BAK, basis voor actuele kunst in Utrecht proudly presents Propositions #8: I Wanna Be Adored (the Non-Fascist Remix), an evening program of performance, music, installations, hosted space, dancing, bites, and celebration with the BAK 2018/2019 Research Fellows.


The program is the culmination of the BAK 2018/2019 Fellowship Program, in which the Fellows individually and collectively developed their research dealing with the pressing issues of the contemporary, including-in concert with BAK’s main research focus Propositions for Non-Fascist Livingthe resurfacing undercurrent of fascisms. Propositions #8: I Wanna Be Adored (the Non-Fascist Remix) synthesizes the research and learning trajectory of the past ten months, and addresses it through a celebratory spatial experience of a party otherwise.

As crises of the contemporary compound, society demands our bodies and minds stay productive while simultaneously processing anxiety, violence, and trauma. Through the real risks of social change work and building practices toward liberation, there is a need for collective experiences that can deal with the urgencies of our times while allowing and fostering joy, generosity, celebration, hospitality, and togetherness.

With: Jessica de Abreu, Haseeb Ahmed, Katayoun Arian, Yasmine Eid-Sabbagh, Jeanne van Heeswijk, Patricia Kaersenhout, Thiago de Paula Souza, Charl Landvreugd, Lukáš Likavčan, Mick Wilson, Frente 3 de Fevereiro, Pelumi Adejumo, Denise Ferreira da Silva, Charm Mone, Arjuna Neuman, Fazle Shairmahomed, Laced-Up Project, Narges Mohammadi, Sky Deep, Yallah Sabaya
I Wanna Be Adored (the Non-Fascist Remix)
Propositions #8: I Wanna Be Adored (the Non-Fascist Remix) takes cues from alternative ways of coming together, whether through collective organizing, artistic practice, study groups, or the dance floor, and is inspired by legacies of club and night culture in which less traditional sites of knowledge production, such as the body, the party, the collective experience, sonic environments, and dance, are key. Spaces that center embodied celebration and enjoyment along with communal knowledges and negotiations can offer tangible tools, imaginaries, and possibilities for fostering joyful and critical acknowledgement, release, healing, conviviality, artistic practice, and expression—modeling practices for being together otherwise.

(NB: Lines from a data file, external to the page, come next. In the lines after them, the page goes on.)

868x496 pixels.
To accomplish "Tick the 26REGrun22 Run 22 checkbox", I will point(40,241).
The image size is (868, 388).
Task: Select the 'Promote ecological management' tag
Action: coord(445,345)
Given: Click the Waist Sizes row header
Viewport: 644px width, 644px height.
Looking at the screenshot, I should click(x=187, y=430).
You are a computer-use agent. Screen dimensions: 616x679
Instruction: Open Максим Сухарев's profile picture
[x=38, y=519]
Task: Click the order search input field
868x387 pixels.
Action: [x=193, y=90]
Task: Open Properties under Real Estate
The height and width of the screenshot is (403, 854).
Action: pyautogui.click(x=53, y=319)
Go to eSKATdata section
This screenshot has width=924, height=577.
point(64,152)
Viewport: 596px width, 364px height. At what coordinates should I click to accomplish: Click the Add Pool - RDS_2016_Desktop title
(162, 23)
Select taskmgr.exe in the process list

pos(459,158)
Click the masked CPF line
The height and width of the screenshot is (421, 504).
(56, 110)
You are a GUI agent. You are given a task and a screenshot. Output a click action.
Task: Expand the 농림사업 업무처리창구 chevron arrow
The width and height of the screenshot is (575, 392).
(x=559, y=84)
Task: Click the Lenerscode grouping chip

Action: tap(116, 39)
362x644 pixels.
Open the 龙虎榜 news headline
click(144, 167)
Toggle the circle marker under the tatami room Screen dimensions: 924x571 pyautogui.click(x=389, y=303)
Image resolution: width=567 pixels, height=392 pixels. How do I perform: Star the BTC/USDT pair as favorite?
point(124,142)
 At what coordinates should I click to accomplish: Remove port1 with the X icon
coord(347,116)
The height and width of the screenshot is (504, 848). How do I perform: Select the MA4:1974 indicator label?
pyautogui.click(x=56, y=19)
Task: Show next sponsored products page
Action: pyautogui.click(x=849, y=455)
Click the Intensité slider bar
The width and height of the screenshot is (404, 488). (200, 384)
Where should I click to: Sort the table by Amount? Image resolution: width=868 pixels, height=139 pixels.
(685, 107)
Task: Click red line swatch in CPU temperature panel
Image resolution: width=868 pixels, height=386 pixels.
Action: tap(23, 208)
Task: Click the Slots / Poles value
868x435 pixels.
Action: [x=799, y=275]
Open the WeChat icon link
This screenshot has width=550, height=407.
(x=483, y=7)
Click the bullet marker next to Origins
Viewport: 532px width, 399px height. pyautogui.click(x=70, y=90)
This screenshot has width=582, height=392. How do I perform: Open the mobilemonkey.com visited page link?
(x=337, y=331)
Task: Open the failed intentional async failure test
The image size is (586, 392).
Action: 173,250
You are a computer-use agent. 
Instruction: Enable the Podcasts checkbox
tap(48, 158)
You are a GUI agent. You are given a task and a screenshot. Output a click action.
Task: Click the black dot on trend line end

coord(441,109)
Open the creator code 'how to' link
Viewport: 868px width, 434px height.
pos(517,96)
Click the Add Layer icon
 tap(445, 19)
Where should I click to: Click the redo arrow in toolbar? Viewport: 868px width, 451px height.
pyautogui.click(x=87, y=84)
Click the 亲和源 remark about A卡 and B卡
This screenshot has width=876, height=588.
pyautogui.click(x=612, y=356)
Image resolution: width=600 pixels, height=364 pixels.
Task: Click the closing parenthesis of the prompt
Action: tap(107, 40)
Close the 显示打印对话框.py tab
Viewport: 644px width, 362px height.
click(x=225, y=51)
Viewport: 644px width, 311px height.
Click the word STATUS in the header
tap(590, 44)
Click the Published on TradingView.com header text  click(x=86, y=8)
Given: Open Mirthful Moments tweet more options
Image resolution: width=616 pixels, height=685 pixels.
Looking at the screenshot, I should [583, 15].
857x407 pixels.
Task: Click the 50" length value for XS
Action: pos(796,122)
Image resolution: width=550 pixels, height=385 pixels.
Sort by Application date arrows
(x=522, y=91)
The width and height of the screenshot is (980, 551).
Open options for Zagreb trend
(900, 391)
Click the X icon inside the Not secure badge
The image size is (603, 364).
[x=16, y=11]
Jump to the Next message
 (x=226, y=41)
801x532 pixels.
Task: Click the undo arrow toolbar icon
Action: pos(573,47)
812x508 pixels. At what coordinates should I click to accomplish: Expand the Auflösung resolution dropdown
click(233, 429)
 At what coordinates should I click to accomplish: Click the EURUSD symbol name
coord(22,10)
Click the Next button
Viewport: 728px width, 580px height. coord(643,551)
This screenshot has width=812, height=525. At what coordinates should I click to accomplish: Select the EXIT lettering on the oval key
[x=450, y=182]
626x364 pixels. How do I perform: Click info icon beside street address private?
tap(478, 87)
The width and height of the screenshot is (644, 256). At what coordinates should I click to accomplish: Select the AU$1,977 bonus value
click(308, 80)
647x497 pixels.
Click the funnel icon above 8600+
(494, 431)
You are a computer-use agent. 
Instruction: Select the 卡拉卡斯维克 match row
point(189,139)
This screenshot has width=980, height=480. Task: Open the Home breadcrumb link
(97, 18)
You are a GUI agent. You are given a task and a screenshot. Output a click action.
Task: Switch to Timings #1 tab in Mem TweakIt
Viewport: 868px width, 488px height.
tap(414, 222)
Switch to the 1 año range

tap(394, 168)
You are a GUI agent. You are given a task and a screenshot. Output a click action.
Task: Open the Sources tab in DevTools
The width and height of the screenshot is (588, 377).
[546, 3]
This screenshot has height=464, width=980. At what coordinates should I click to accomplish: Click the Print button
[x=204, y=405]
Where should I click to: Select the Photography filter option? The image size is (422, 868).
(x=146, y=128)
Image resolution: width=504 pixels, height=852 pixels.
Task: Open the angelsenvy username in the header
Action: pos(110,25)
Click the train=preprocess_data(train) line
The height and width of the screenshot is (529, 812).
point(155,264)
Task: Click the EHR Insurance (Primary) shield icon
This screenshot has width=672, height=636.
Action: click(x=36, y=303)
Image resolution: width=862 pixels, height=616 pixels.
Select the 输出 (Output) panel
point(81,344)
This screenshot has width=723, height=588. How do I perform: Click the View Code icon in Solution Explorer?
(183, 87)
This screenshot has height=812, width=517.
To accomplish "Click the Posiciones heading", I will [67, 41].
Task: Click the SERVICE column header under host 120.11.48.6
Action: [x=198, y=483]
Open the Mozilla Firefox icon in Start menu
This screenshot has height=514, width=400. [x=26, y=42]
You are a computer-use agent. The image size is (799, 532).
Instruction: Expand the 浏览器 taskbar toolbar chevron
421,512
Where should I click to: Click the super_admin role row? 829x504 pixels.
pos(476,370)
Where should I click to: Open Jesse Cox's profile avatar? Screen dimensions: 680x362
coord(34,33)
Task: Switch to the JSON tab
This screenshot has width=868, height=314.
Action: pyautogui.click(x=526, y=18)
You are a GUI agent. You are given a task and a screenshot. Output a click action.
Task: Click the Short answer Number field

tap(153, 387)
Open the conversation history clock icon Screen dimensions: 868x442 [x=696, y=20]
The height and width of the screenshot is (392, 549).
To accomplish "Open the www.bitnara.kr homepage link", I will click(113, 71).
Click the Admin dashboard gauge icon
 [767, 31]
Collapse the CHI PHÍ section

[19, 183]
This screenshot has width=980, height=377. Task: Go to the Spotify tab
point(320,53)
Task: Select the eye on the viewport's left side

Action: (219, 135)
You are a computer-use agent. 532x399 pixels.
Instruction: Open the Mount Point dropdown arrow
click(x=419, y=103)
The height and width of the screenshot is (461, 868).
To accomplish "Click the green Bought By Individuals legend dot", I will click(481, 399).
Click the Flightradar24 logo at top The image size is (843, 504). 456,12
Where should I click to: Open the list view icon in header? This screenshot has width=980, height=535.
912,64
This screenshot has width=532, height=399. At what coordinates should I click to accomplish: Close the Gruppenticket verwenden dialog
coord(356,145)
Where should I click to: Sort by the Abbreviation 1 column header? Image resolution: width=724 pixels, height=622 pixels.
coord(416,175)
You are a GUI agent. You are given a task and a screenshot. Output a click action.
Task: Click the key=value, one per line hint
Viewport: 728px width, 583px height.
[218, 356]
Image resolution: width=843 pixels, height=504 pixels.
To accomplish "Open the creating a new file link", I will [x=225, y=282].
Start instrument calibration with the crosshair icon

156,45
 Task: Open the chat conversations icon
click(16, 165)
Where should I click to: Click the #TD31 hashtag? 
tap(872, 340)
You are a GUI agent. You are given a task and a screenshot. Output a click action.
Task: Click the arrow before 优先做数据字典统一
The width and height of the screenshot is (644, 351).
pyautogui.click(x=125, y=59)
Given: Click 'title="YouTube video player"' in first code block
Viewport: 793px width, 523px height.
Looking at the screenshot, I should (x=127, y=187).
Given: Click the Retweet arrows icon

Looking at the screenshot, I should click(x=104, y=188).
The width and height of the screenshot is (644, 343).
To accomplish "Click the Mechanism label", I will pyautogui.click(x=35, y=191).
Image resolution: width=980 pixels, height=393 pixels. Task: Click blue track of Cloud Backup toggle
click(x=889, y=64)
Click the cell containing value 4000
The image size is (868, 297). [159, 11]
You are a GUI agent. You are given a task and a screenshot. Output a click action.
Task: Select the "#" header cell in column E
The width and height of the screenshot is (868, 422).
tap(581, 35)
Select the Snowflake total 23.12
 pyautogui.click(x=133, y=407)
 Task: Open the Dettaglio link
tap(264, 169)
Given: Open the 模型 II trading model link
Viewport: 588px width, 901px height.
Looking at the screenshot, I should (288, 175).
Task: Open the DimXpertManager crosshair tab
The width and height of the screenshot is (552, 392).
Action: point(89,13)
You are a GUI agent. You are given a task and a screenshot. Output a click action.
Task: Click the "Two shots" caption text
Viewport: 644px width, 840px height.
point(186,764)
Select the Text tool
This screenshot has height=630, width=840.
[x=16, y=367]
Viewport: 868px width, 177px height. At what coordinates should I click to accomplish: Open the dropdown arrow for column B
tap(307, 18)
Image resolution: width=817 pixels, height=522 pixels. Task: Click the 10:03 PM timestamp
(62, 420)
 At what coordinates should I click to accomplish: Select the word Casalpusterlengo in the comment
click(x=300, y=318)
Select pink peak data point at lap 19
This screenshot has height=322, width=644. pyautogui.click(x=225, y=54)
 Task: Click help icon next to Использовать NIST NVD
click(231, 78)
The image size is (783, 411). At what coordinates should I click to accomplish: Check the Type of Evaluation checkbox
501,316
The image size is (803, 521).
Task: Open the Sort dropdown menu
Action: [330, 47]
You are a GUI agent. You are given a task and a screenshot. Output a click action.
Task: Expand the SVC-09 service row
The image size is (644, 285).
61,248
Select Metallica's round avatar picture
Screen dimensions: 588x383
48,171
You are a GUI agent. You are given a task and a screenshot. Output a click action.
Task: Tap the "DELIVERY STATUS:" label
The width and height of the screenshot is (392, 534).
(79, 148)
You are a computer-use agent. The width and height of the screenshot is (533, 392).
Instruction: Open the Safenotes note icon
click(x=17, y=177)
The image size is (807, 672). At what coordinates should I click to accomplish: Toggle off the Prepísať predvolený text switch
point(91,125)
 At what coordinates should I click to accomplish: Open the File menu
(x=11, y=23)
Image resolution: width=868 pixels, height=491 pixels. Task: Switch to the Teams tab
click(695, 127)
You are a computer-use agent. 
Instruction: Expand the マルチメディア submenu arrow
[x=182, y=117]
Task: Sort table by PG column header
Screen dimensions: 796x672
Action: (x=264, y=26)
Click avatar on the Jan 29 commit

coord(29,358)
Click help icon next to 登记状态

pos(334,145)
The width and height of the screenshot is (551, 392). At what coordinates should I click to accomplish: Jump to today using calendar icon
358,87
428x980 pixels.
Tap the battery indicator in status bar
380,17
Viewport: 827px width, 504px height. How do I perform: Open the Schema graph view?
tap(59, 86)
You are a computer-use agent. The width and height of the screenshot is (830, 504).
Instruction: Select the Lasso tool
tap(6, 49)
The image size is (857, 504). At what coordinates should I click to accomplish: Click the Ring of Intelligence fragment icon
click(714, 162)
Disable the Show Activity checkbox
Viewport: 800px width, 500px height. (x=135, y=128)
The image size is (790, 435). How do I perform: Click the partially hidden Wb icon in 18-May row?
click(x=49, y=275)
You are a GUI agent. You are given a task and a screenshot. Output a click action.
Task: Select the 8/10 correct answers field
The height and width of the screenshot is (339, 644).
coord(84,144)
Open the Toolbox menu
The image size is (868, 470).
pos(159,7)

The title of the event is inspired by Madchester band The Stone Roses’ song “I Wanna Be Adored,” taking a facetious spin to the sometimes superficial and isolating position of “the artist” and “the club,” and proposing a “non-fascist remix.” This event is premised on a love for (more than) humanity without sorting according to social “types” or rigorous zones of exclusion for categories of people, while also intentionally facilitating space for those who feel the brunts and violences of structural oppressions.
BAK 2018/2019 Fellow Jessica de Abreu
BAK 2018/2019 Fellow Jessica de Abreu
Program
Ongoing:

Apoca & Futuro, 2019
Charm Mone
Apoca & Futuro is comprised of two audio files composed as experience enhancers, developed to support and guide imagining through the ideas of apocalypse and future. These tracks were created by artist Charm Mone to accompany a reading performance by artist Jota Mombaça, performed with the Fellows in April 2019.

Serpent Rain, 2016 and Zumbi Somos Nós (We Are All Zumbi), 2006
Curated by Thiago de Paula Souza
Denise Ferreira Da Silva and Arjuna Neuman, Serpent Rain, 2016, video, 30 min., and Frente 3 de Fevereiro, Zumbi Somos Nós (We Are All Zumbi), 2006

Serpent Rain is as much an experiment in working together as it is a film about the future. The collaboration between Denise Ferreira Da Silva and Arjuna Neuman began with the discovery of a sunken slave ship, and an artist asking a philosopher: How do we get to the posthuman without technology? And the philosopher replying: Maybe we can make a film without time. The result is a film that speaks from inside the cut between slavery and resource extraction; between black lives matter and the matter of life; between the state changes of elements and timelessness and tarot. Together we ask: What becomes of the human if expressed by the elements?

Zumbi Somos Nós (We Are All Zumbi) combines the multipdisciplinary açoes (actions), artistic interventions in public space, and social criticism by the Brazilian collective Frente 3 de Fevereiro. All of these, along with vibrating musical compositions produced by some of the 15 members of the group, question the racial discrimination suffered by young black Brazilians at the hands of the local authorities.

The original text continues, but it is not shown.